Convert the listing from the line with "At what coordinates should I click to accomplish: Click the name" up to and including the final line of the listing into a numbered list, omitting any blank lines.

○ ○ ○ ○ ○ ○ ○

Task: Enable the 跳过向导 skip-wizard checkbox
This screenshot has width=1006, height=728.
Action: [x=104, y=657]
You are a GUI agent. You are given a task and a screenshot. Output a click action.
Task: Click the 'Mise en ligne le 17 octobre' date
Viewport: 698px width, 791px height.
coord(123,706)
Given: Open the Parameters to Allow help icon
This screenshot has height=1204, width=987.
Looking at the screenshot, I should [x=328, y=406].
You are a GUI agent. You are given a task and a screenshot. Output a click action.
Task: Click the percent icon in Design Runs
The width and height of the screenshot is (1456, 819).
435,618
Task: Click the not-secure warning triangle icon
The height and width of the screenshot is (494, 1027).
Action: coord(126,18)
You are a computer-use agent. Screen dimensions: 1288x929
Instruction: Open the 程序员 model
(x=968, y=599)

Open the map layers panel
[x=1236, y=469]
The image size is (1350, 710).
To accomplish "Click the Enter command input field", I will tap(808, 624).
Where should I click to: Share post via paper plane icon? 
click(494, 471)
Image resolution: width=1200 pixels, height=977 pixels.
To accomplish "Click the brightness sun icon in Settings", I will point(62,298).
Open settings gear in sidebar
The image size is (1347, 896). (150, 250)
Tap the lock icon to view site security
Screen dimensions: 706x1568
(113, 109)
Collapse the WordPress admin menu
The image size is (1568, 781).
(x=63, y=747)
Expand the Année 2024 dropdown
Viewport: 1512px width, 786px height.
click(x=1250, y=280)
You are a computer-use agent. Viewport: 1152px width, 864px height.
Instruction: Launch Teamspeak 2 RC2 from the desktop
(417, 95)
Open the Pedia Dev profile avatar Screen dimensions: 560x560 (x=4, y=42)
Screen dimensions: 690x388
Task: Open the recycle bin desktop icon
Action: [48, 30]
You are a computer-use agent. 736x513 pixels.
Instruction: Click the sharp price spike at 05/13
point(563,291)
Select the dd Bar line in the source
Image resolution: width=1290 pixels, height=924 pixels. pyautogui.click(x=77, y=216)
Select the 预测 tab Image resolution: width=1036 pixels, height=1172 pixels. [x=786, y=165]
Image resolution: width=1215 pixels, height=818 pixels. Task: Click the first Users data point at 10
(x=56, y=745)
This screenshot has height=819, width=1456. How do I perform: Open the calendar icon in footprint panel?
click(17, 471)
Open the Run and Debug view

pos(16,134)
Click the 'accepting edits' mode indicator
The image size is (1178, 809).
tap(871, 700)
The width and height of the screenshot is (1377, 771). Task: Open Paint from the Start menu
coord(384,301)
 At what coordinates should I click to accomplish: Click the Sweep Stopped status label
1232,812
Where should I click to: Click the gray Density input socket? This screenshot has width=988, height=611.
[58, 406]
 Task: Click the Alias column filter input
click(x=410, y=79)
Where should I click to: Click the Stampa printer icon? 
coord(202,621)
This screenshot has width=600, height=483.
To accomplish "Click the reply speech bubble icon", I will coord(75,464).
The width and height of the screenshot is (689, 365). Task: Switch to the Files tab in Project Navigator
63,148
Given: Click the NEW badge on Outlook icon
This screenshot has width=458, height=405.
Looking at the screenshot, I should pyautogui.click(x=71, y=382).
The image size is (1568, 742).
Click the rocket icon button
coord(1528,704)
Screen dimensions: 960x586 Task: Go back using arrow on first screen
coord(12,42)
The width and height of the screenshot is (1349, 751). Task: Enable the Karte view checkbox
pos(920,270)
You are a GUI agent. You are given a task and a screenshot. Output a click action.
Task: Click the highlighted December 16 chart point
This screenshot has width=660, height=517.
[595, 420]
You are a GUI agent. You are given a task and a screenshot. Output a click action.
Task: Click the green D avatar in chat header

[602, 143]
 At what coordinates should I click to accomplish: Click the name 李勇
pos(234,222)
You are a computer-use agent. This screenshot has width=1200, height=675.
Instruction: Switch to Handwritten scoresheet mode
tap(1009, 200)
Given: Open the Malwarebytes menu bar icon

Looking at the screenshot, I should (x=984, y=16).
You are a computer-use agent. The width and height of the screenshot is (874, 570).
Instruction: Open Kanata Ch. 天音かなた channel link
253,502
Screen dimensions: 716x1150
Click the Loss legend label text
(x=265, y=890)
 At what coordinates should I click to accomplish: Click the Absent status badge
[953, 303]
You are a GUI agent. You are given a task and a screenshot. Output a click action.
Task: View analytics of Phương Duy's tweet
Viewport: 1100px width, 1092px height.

○ ○ ○ ○ ○ ○ ○

### Final result
1.  At what coordinates should I click to accomplish: Click the name 李勇
2. pos(234,222)
3. You are a computer-use agent. This screenshot has width=1200, height=675.
4. Instruction: Switch to Handwritten scoresheet mode
5. tap(1009, 200)
6. Given: Open the Malwarebytes menu bar icon
7. Looking at the screenshot, I should (x=984, y=16).
8. You are a computer-use agent. The width and height of the screenshot is (874, 570).
9. Instruction: Open Kanata Ch. 天音かなた channel link
10. 253,502
11. Screen dimensions: 716x1150
12. Click the Loss legend label text
13. (x=265, y=890)
14.  At what coordinates should I click to accomplish: Click the Absent status badge
15. [953, 303]
16. You are a GUI agent. You are given a task and a screenshot. Output a click action.
17. Task: View analytics of Phương Duy's tweet
18. Viewport: 1100px width, 1092px height.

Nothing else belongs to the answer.